From PURPA to Purposeful: How Efficiency-as-a-Service Came to Market
June 15, 2017
*PURPA was signed into law by President Jimmy Carter on November 9, 1978
What a long and winding road the energy efficiency market has traveled. From the perch of this exciting moment for efficiency-as-a-service, it is worth looking back at the efficiency milestones of the previous decades to understand just how far we have come. In the early days of energy efficiency, the focus was on conservation and just using less. In the late 1970s, the Public Utility Regulatory Policy Act (PURPA) fostered efficiency in energy production by encouraging non-utility cogeneration and smaller scale renewables. Although PURPA focused on generation, it was a key milestone representing the moment when the marketplace began to value the efficient delivery of energy resources to customers. In the 1980s, utility DSM programs were the name of the game. The ESCO industry emerged to serve these programs and financing for performance contracts soon followed. The 1990s were a time when large private power producers financed generation projects under Power Purchase Agreements (PPAs).
Once PPAs became an established financing tool, they acted as a catalyst to the as-a-service model in the clean energy world in the early 2000s. In particular, around 2005, solar PPAs created an important mind shift for customers who began to buy solar power and not solar panels. Efficiency Service Agreements (ESAs) built on solar PPAs success and began funding efficiency retrofits in 2009. ESAs kicked off the era of energy efficiency (EE) as-a-service and can be credited with the latest mind shift for end users who are now valuing efficiency as a resource by trading negawatts for kilowatts.

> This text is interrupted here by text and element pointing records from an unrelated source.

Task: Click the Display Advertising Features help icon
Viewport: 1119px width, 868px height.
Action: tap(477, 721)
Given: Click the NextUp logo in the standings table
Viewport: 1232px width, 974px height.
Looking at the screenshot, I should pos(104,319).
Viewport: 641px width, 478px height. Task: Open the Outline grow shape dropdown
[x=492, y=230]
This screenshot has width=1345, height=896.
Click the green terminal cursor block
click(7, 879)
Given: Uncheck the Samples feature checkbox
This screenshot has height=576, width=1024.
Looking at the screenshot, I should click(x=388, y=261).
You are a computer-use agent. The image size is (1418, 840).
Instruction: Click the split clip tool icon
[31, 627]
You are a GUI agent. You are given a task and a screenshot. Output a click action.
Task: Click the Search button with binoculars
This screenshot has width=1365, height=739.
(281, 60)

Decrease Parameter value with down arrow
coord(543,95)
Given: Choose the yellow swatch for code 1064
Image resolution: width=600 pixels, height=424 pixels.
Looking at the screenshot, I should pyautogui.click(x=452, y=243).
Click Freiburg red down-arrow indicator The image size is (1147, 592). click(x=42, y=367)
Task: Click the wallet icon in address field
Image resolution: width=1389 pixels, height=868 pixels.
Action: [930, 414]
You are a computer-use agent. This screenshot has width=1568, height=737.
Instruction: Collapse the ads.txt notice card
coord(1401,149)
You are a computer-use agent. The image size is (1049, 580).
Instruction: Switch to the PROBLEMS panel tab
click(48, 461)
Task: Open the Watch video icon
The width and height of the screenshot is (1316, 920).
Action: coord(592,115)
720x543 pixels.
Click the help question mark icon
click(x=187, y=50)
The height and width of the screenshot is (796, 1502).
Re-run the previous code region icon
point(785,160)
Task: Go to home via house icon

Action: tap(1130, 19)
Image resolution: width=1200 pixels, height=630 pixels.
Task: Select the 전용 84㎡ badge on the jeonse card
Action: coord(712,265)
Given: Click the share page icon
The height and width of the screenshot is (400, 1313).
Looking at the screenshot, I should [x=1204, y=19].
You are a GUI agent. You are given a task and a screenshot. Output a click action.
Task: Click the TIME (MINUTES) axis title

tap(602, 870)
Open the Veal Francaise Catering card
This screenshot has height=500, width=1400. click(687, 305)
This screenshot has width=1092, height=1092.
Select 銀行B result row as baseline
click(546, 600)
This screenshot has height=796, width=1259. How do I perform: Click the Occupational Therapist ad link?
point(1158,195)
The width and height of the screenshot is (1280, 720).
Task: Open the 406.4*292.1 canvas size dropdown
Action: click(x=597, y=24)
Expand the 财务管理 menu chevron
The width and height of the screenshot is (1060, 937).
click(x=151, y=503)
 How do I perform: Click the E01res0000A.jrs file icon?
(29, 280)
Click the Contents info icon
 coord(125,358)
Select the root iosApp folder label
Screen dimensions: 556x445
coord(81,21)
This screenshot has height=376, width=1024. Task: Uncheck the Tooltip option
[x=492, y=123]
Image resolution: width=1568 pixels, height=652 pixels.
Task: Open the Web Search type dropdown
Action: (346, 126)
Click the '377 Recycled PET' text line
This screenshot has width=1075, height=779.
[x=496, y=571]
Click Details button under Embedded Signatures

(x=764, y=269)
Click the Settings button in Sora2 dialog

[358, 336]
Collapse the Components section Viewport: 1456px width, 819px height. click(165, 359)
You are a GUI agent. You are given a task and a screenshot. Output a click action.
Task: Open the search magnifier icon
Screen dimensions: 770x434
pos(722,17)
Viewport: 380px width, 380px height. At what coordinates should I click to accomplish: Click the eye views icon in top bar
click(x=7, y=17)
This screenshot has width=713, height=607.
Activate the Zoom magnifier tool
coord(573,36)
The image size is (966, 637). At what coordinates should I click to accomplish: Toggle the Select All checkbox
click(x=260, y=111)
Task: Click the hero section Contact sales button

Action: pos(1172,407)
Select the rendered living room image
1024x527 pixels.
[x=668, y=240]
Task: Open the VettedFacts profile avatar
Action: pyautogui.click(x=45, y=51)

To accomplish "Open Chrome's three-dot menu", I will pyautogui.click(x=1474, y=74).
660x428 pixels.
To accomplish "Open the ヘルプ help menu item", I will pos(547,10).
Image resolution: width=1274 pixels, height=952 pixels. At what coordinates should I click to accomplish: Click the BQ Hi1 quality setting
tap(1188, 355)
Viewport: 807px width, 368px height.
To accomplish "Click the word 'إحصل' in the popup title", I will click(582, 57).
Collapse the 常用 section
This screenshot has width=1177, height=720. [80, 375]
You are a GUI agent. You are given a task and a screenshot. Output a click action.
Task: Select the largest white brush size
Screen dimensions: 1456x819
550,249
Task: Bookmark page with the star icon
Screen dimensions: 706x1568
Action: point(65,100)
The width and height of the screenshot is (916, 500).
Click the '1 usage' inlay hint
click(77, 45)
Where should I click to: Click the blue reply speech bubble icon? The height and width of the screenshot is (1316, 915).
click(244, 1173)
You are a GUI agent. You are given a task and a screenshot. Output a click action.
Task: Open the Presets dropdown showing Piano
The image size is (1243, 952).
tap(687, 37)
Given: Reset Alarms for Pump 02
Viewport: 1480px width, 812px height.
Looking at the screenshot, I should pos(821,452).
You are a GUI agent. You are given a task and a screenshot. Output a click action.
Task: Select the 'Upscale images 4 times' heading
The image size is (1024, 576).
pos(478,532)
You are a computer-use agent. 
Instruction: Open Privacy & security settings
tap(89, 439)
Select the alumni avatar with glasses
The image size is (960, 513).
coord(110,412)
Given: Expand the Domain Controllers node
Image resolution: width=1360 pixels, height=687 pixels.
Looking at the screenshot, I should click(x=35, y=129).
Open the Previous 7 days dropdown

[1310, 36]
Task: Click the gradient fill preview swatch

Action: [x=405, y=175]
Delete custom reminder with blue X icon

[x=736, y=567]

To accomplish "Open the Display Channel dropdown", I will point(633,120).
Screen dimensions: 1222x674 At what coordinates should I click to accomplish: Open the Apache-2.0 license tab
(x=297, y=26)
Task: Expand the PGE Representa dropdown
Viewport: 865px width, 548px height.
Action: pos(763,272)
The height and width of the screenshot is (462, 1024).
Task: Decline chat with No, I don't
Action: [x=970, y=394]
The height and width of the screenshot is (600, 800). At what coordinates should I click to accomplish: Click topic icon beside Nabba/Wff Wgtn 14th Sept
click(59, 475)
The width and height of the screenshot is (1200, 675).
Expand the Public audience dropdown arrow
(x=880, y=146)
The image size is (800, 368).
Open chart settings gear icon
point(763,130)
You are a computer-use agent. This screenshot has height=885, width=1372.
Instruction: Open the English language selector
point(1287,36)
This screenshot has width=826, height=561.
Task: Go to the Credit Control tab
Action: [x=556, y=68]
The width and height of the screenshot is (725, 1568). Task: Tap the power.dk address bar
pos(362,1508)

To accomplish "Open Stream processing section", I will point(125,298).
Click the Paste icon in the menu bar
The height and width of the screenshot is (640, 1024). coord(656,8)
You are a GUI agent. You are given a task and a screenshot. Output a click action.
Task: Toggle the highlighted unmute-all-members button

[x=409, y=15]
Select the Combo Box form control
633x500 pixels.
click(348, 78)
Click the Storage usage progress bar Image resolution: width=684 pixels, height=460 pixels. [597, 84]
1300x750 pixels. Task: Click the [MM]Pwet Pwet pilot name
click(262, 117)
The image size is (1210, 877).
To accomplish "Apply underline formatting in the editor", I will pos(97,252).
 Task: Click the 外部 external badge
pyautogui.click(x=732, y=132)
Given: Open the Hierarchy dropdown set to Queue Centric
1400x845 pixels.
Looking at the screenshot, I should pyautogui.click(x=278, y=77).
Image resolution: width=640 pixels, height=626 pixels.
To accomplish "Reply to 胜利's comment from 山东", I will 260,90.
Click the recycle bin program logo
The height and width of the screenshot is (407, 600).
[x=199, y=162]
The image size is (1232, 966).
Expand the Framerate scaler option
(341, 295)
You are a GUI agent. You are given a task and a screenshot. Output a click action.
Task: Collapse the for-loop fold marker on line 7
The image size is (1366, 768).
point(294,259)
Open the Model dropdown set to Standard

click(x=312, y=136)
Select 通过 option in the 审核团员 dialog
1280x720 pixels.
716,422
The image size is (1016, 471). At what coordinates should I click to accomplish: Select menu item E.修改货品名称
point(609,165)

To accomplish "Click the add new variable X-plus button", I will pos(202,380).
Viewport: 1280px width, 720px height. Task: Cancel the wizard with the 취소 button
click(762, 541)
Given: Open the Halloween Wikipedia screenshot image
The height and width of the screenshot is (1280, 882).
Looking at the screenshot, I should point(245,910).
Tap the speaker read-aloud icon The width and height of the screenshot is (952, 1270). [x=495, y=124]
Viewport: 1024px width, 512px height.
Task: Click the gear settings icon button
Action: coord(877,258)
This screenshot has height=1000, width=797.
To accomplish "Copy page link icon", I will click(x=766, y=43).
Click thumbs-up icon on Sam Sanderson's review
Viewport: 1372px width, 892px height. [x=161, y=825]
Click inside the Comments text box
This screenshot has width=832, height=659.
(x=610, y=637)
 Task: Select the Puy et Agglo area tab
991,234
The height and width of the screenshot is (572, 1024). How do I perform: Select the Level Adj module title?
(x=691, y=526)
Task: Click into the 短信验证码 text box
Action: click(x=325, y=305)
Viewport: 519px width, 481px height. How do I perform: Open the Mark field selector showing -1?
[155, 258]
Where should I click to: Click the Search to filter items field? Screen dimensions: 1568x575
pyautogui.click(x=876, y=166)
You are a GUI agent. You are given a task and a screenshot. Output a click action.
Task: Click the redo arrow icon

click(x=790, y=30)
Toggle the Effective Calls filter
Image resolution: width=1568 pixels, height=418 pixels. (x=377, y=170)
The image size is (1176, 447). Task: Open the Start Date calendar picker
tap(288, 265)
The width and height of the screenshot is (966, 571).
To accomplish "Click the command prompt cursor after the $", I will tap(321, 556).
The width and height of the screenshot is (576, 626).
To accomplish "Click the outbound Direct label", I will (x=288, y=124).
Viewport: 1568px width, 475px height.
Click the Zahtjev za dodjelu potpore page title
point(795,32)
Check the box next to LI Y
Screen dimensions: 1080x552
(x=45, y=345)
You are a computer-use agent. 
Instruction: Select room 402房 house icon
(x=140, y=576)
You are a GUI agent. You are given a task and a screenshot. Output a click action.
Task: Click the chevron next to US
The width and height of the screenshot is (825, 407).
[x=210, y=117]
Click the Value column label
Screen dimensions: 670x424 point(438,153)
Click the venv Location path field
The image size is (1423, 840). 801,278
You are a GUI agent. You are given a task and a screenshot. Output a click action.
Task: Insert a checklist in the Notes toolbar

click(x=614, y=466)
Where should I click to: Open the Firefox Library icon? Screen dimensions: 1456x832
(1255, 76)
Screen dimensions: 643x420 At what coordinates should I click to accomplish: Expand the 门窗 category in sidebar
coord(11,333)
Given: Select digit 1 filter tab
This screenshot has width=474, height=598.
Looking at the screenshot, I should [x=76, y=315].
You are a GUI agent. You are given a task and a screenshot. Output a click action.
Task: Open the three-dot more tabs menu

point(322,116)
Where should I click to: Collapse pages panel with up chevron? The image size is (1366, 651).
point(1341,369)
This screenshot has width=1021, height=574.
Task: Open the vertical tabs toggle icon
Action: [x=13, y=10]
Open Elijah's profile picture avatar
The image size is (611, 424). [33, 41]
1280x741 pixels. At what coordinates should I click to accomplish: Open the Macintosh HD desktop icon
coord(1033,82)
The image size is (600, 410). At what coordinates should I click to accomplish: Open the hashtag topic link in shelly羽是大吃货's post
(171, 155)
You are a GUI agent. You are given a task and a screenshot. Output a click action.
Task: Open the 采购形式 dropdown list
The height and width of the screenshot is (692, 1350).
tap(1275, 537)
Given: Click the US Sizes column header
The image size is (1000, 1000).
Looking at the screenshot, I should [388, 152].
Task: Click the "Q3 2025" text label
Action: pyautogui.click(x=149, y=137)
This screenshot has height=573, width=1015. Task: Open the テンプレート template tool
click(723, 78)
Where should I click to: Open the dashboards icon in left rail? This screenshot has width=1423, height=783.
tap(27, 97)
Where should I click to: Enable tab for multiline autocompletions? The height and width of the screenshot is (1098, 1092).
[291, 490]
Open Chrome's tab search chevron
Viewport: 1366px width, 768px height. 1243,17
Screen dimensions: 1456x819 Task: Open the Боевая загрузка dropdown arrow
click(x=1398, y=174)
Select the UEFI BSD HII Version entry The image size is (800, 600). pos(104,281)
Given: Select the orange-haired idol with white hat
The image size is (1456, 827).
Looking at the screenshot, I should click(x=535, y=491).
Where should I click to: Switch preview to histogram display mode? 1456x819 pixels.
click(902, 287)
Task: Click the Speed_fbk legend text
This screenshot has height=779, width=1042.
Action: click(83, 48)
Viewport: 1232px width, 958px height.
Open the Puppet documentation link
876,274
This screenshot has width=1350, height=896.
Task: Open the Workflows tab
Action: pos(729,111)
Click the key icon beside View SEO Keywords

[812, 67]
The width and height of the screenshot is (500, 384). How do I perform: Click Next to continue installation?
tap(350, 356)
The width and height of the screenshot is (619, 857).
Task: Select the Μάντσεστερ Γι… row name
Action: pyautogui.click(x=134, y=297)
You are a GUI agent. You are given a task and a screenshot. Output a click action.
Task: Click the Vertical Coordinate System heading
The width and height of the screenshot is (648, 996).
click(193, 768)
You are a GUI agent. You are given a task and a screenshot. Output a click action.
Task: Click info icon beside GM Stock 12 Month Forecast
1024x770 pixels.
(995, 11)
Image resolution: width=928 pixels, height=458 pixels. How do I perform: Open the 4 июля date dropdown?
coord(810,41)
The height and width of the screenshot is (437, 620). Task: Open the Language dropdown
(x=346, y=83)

Metrus is proud to be a pioneer in the EE financing world. We feel we have benefited from all that has come before us in order to develop a successful financing solution that truly delivers efficiency-as-a-service to all of our customers. We continue to grow with this burgeoning market by integrating the lessons we have learned by developing, financing and operating ESA projects with Fortune 500 firms and institutional energy customers over the past eight years. First and foremost, for customers to gain all the multiple benefits and deep operational savings of efficiency-as-a-service, projects must be pay-for performance and be able to flexibly incorporate a wide range of efficiency measures including water, cogen and traditional ECMs. There is still much to do in order to unlock the full potential of the energy efficiency market.